Marxistische Blätter Heft 1-14

Zur russischen Syrienpolitik und den Gründen ihres Erfolgs im Herbst 2013

Von Willi Gerns



In den Septembertagen 2013 hielt die Welt den Atem an. Ein militärischer Überfall der USA auf Syrien mit unabsehbaren Folgen für die Region und darüber hinaus schien unabwendbar. Es ist vor allem der konsequenten und zugleich beweglichen russischen Syrienstrategie zu verdanken, dass die brandgefährliche Situation entspannt und ein neues Kriegsabenteuer der USA und ihrer Verbündeten verhindert werden konnte.

Das Wesen der russischen Syrienstrategie

Grundlage der russischen Syrien-Politik ist das entschiedene Eintreten für die Achtung des Völkerrechts und damit im Syrienkonflikt für Respektierung der Souveränität der Arabischen Republik Syrien. Davon ausgehend vertritt Russland den Standpunkt, dass es sich bei den bewaffneten Auseinandersetzungen in Syrien um einen Bürgerkrieg handelt, der nur durch Verhandlungen der beiden Seiten unter internationaler Vermittlung und Kontrolle zu lösen ist. Ein militärisches Eingreifen anderer Staaten, unter welchem Vorwand auch immer, wurde und wird entschieden abgelehnt. Diese Position liegt auch dem russischen Abstimmungsverhalten im UN-Sicherheitsrat zugrunde. Resolutionen, die es ermöglicht hätten, die Tür für eine militärische Intervention von außen auch nur um einen Spalt zu öffnen, wurden durch das Veto Russlands blockiert.

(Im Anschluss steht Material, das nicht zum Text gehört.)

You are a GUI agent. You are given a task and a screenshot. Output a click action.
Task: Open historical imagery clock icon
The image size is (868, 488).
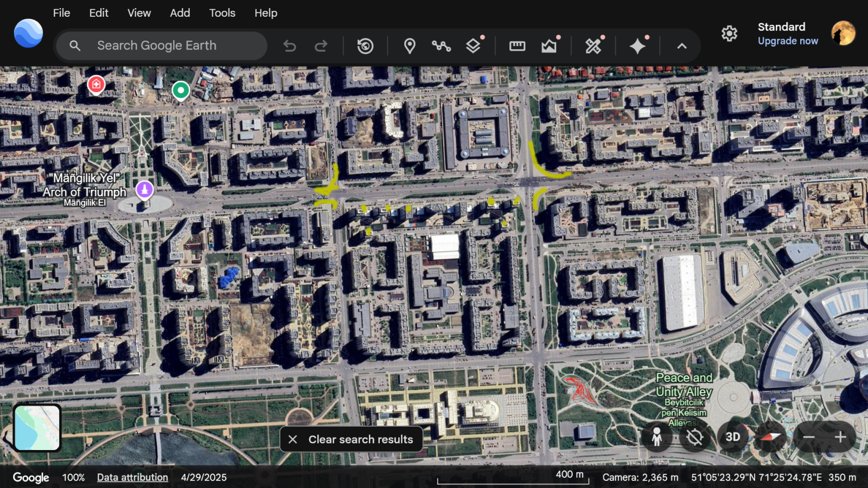point(365,46)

Damit wird nicht zuletzt auch den Erfahrungen Rechnung getragen, die Moskau während des Libyen-Konflikts machen musste. Angeblich sollte die Resolution 1973 des Sicherheitsrats dem Schutz der Zivilbevölkerung vor Angriffen der Luftwaffe Gaddafis dienen. Bekanntlich wurde sie jedoch von NATO-Staaten zu einem völkerrechtswidrigen Krieg missbraucht, durch den der Staatschef Libyens ermordet, die Regierung des Landes gestürzt, ein NATO-höriges Regime an die Macht gebombt und das Land ins Chaos gestürzt wurde. Nicht nur Soldaten der regulären Armee, sondern auch viele Zivilisten sind den Bomben der Aggressoren zum Opfer gefallen, Städte und Dörfer sowie unwiederbringliche Kulturgüter wurden verwüstet.

Der russische Vertreter im UN-Sicherheitsrat hatte auf Anweisung Medwedjews, der als damaliger Präsident für die Außenpolitik zuständig war, auf das Vetorecht verzichtet und sich nur der Stimme enthalten. Darüber ist es seinerzeit bekanntlich auch zu einem Konflikt zwischen Präsident Medwedjew und Premier Putin gekommen. Russland hat die Lehren daraus gezogen und seine oben beschriebene grundsätzliche Position im Syrienkonflikt konsequent durchgehalten.

Zugleich wurde diese Haltung mit konstruktiven und beweglichen Initiativen verbunden. Ausdruck dafür waren die Verhandlungen führender russischer Politiker mit dem Assad-Regime wie zugleich Einladungen an die syrische Opposition zu Gesprächen in Moskau mit dem Ziel, sie für die Teilnahme an einem Verhandlungsprozess zur Lösung der Syrienkrise zu bewegen, sowie immer neue Bemühungen um die USA und andere Staaten für einen Verhandlungsprozess ohne Vorbedingungen zu gewinnen.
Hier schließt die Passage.